_Information provided_.
= Beginning of Section =
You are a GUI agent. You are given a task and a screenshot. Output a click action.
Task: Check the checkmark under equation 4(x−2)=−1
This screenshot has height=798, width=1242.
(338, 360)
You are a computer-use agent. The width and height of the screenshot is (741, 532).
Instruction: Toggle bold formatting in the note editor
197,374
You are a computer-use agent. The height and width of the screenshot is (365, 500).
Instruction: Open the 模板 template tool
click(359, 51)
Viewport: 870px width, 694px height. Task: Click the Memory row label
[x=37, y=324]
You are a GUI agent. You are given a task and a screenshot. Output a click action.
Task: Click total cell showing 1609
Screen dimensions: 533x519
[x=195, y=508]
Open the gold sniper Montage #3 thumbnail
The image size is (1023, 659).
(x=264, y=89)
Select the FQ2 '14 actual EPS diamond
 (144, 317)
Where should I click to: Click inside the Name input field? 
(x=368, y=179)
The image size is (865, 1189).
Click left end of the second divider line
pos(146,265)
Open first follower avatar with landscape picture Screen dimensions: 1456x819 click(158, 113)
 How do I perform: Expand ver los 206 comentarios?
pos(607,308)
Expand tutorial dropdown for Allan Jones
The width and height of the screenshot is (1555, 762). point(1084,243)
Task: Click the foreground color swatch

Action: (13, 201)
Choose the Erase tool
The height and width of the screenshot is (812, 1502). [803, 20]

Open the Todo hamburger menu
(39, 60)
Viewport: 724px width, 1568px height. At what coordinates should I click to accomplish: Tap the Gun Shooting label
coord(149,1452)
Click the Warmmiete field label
= End of Section =
_Activity_.
Only the lines from the first line of the material above through the line that contains "You are a computer-use agent. The width" should be quoted, each one exactly.

_Finished exercise_.
You are a GUI agent. You are given a task and a screenshot. Output a click action.
Task: Check the checkmark under equation 4(x−2)=−1
This screenshot has height=798, width=1242.
(338, 360)
You are a computer-use agent. The width and height of the screenshot is (741, 532).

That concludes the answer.